Yang menghubungkan penggambaran baru ini bukanlah nostalgia, melainkan niat. Protagonis berjas masa kini tidak mengenakan pakaian formal untuk merayu atau mengesankan. Jas digunakan sebagai alat, sesuatu yang menyembunyikan, melindungi, atau mengomunikasikan otoritas yang diperhitungkan. Estetika tetap menarik, tetapi konteksnya telah berubah.
Alih-alih mewakili aspirasi, setelan jas di televisi kini cenderung menandakan batasan atau bahkan ancaman. Karakter-karakter ini tidak menjual fantasi kehidupan yang baik. Mereka menavigasi lingkungan yang rumit dan berisiko tinggi di mana setiap detail, hingga lipatan celana, disengaja. Formalitas masih ada, tetapi tidak lagi diromantisasi.

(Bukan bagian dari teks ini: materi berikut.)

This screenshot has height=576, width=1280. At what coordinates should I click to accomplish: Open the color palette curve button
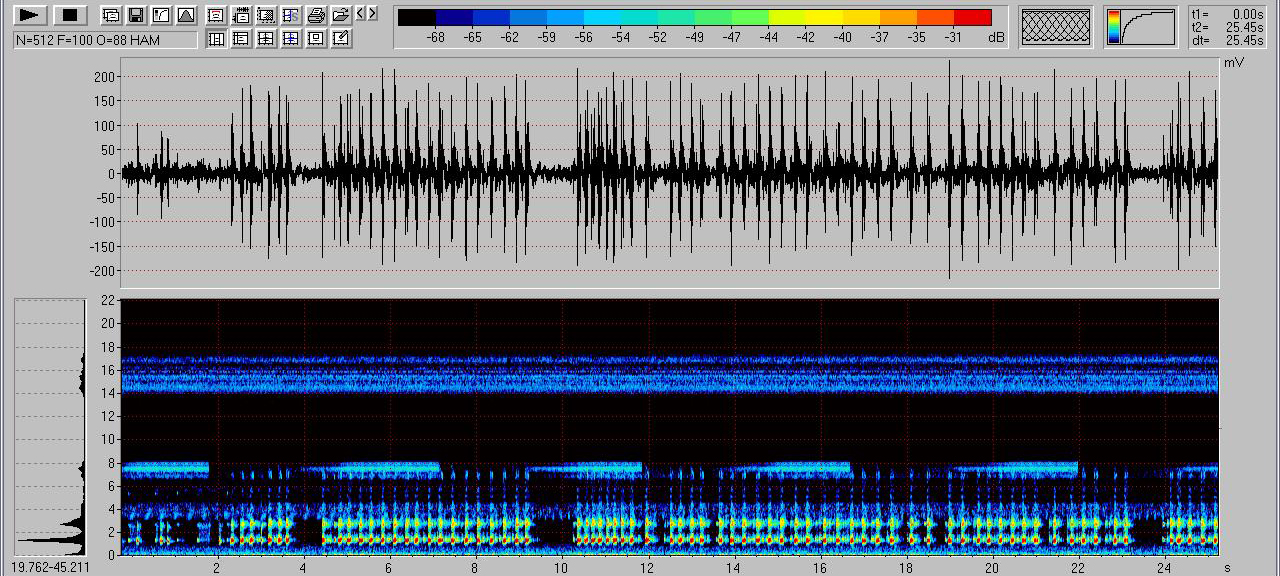click(x=1141, y=27)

Jika TV sebelumnya menjadikan setelan jas sebagai simbol kepercayaan diri dan pesona, acara-acara saat ini menempatkannya kembali sebagai penanda kekuatan halus dan kontrol diri. Bagi siapa pun yang terinspirasi oleh interpretasi baru ini, kuncinya adalah setelan yang terasa bersih, terstruktur, dan minimal. Baik itu mantel ramping di atas turtleneck atau setelan tajam dalam warna netral yang gelap, formalitas modern tidak terlalu tentang menonjol dan lebih tentang mempertahankan posisi Anda.